I installed xformers. It will install torch 2.3.0
But lmdeploy requires torch<=2.2.2,>=2.0.0

We'd better guide users about installing xformers before lmdeploy.

lvhan028 · 2024-05-31T08:56:15Z

@zhulinJulia24 please add cogvlm and cogvlm2 into test cases

lmdeploy/vl/model/cogvlm.py

pseudotensor · 2024-05-31T23:29:10Z

Curious if you guys would know why cogvlm2 would hit these kinds of issues with transformers. I don't have a repro, but also noticed the same thing in sglang. I'm wondering if I'm misusing the mode or something.
THUDM/CogVLM2#68
The server code is just fastapi wrapper (single thread at a time) with transformers:
https://github.com/h2oai/h2ogpt/blob/main/openai_server/cogvlm2_server/cogvlm2.py
This is just based upon their code:
https://github.com/THUDM/CogVLM2/blob/main/basic_demo/openai_api_demo.py
client side: https://github.com/THUDM/CogVLM2/blob/main/basic_demo/openai_api_request.py
Many things work, then just hits issues and all dead.
Doesn't seem to be GPU OOM, because 40GB/80GB still left.
I bring it up, because I'd like to use lmdeploy for cogvlm2, but I'm worried something is not right.

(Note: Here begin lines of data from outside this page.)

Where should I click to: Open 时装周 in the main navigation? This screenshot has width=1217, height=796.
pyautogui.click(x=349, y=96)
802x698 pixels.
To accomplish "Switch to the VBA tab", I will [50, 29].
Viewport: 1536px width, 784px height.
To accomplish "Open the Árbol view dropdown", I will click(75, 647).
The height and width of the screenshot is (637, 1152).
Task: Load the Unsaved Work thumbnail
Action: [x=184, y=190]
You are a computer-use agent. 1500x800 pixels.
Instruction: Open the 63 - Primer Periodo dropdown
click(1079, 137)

@pseudotensor hi, maybe you could try with lmdeploy using the latest code from this PR to see if it happens. You can refer to this doc: https://lmdeploy.readthedocs.io/en/latest/serving/api_server_vl.html#launch-service

Ok, trying now. First building docker image from this PR:

docker build . -f docker/Dockerfile -t cogvlm2 --no-cache

pseudotensor · 2024-06-01T00:41:34Z

I modified the docker llava-like thing for this cogvlm2 case:

# git clone https://github.com/InternLM/lmdeploy.git
# cd lmdeploy
# git fetch origin pull/1502/head:pr-1502
# git checkout pr-1502
# docker build . -f docker/Dockerfile -t cogvlm2
# cd ~/h2ogpt_ops
# docker build - < Dockerfile.cogvlm2 -t cogvlm2_internalvl

FROM cogvlm2:latest

RUN apt-get update && apt-get install -y python3 python3-pip git

WORKDIR /app

RUN pip3 install --upgrade pip
RUN pip3 install timm xformers triton==2.2.0
RUN pip3 install git+https://github.com/haotian-liu/LLaVA.git --no-deps

COPY . .

CMD ["lmdeploy", "serve", "api_server", "THUDM/cogvlm2-llama3-chat-19B"]

And notice on startup:

2024-06-01 00:39:16,053 - lmdeploy - WARNING - Fallback to pytorch engine because `/root/.cache/huggingface/hub/models--THUDM--cogvlm2-llama3-chat-19B/snapshots/2bf7de6892877eb50142395af14847519ba95998` not supported by turbomind engine.

is that ok?

pseudotensor · 2024-06-01T00:51:14Z

A quite strange response the transformers use of the model doesn't do. Seems like the prompting is off. This is with no image:

Another funny one:

Another bad one:

It isn't always bad, but something seems off. Never noticed such oddities with the cogvlm2 demos locally.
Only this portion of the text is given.